O caso mais gritante é o do 7.º ano. Em vez de consolidar a passagem natural da Antiguidade para a Idade Média os alunos são atirados para um amontoado de épocas que vão da Pré-História à Idade Moderna como se nada distinguisse milhares de anos de evolução humana. Repete-se conteúdo já abordado no 5.º e no 6.º ano, mas sem aprofundar nada de essencial. Não se desenvolvem temas novos, não se exploram processos históricos com rigor, não se criam ligações reais entre períodos. É História servida como um buffet desordenado: o aluno escolhe um pouco de cada prato sem perceber a receita de nenhum.
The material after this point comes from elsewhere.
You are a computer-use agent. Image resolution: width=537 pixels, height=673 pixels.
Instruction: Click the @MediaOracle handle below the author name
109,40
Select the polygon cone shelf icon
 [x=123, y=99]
Depois chega-se ao 8.º ano e tudo muda. Finalmente há coerência, mas à custa de amputar outras épocas. Só se leciona Idade Moderna. O 9.º ano continua essa lógica com a Idade Contemporânea e fá-lo bem. Mas o problema já está criado: falta a ponte, falta a evolução, falta a linhagem que liga a queda de Roma às sociedades modernas. O currículo não permite que o aluno perceba como o mundo se transformou ao longo de mais de dez séculos decisivos.
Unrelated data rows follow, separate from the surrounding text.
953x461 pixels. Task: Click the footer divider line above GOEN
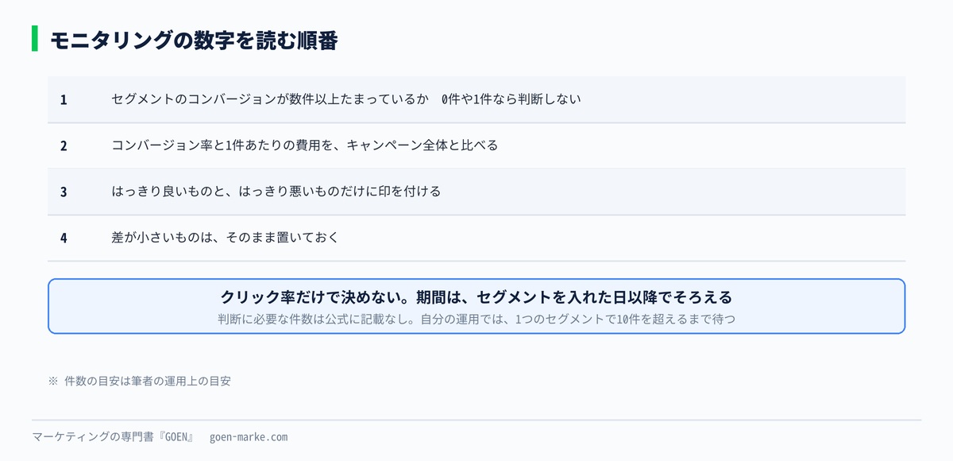pos(477,420)
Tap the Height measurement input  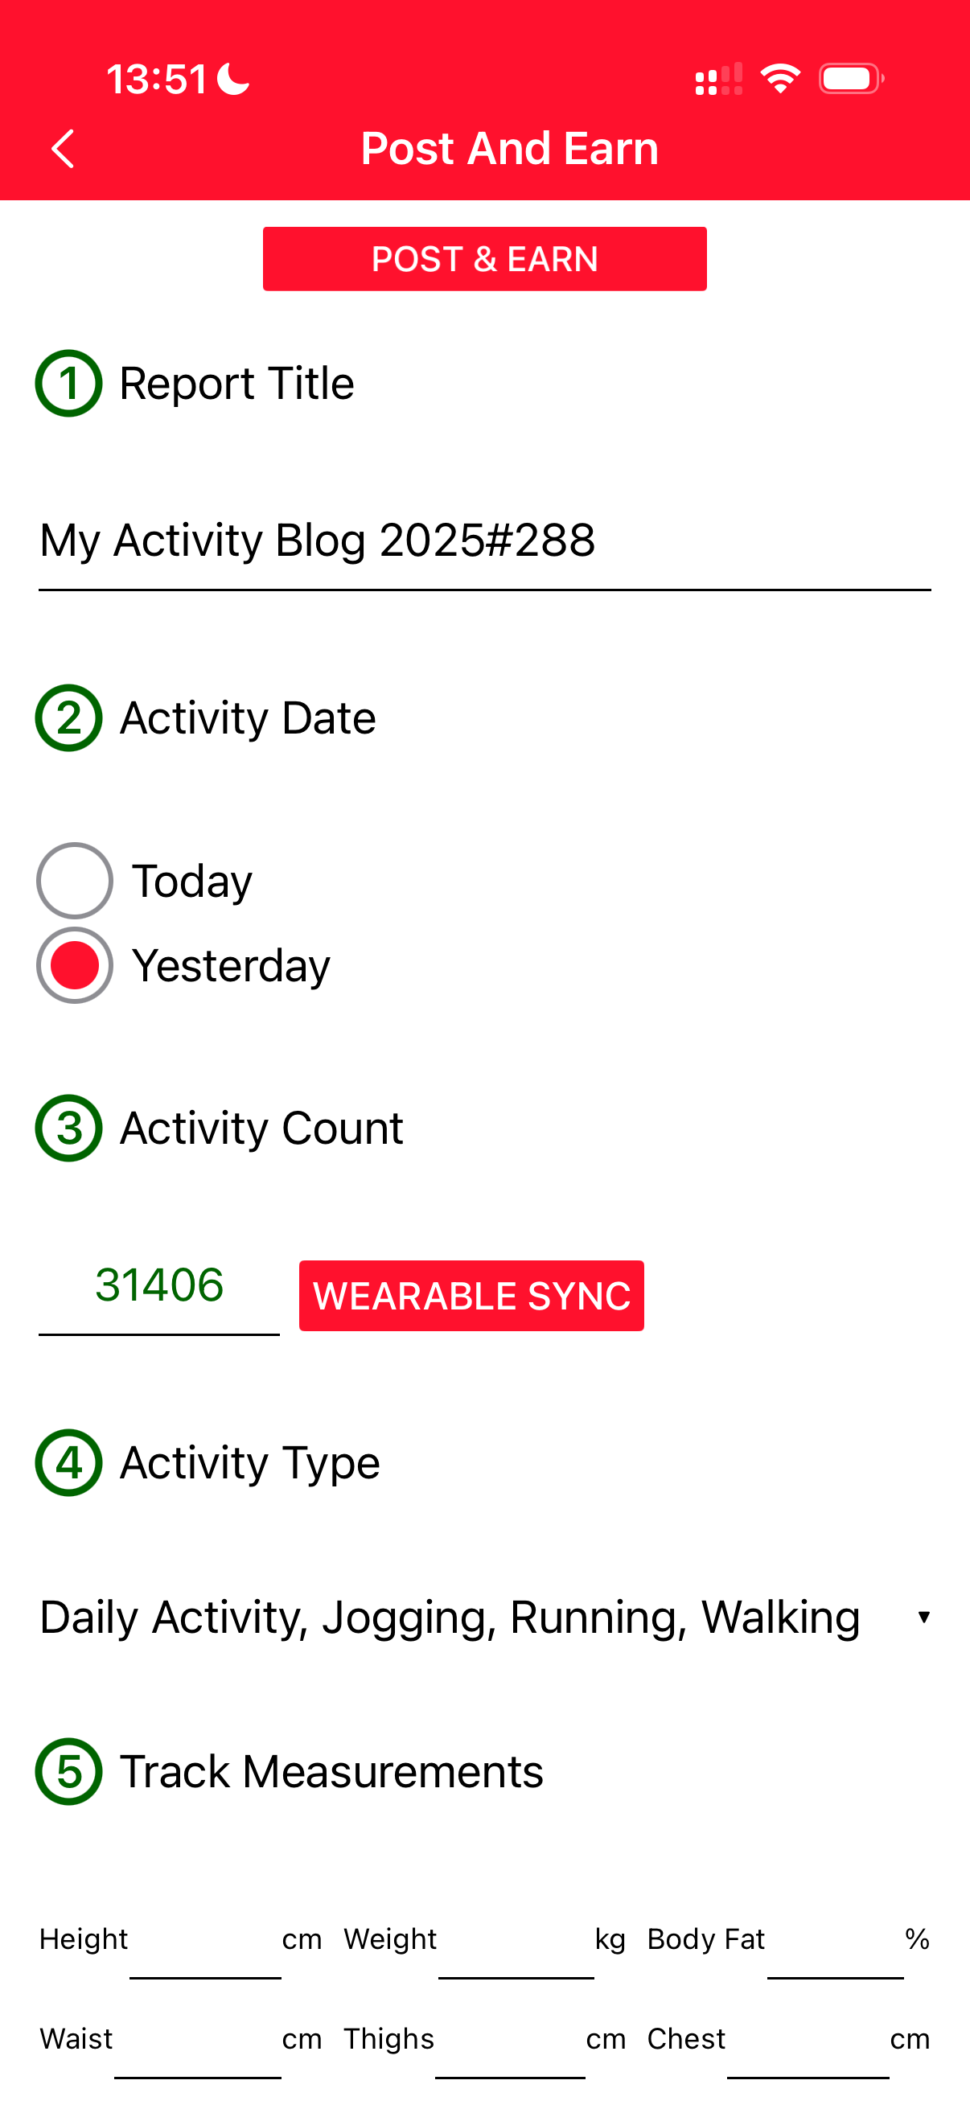click(205, 1957)
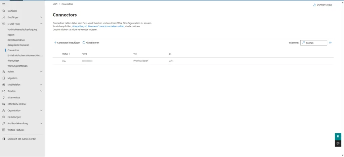Click the hamburger menu icon in sidebar

pyautogui.click(x=4, y=4)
O absurdo atinge o auge no 10.º ano. Num currículo que deveria consolidar bases e preparar o aluno para análises complexas, o programa cria outro vazio histórico entre os séculos V e X. A transição do mundo romano para a Europa medieval é tratada como um detalhe dispensável, quase irrelevante. A conversão dos povos bárbaros, a formação dos novos reinos, o surgimento das estruturas feudais, o impacto cultural e religioso deste período são praticamente ignorados. É como tentar explicar a Idade Moderna sem falar do Renascimento ou compreender o século XX sem mencionar as revoluções industriais.
A História precisa de continuidade para fazer sentido. Precisa de uma lógica sequencial que permita perceber causas, consequências, permanências e ruturas. O currículo atual quebra essa linha várias vezes, trata a História como capítulos soltos, desconexos. O resultado é previsível: alunos que sabem datas soltas mas não compreendem processos, que decoram nomes mas não percebem transformações, que aprendem fragmentos em vez de narrativas.
Reformar o currículo não é um capricho académico, é uma necessidade educativa urgente. A História é o mapa que permite compreender o presente. E um mapa incompleto ou mal desenhado deixa qualquer viajante perdido. Hoje muitos alunos percorrem a História como quem atravessa uma cidade às escuras, sem ruas ligadas entre si. É tempo de devolver ao ensino aquilo que lhe falta: continuidade, articulação e sentido.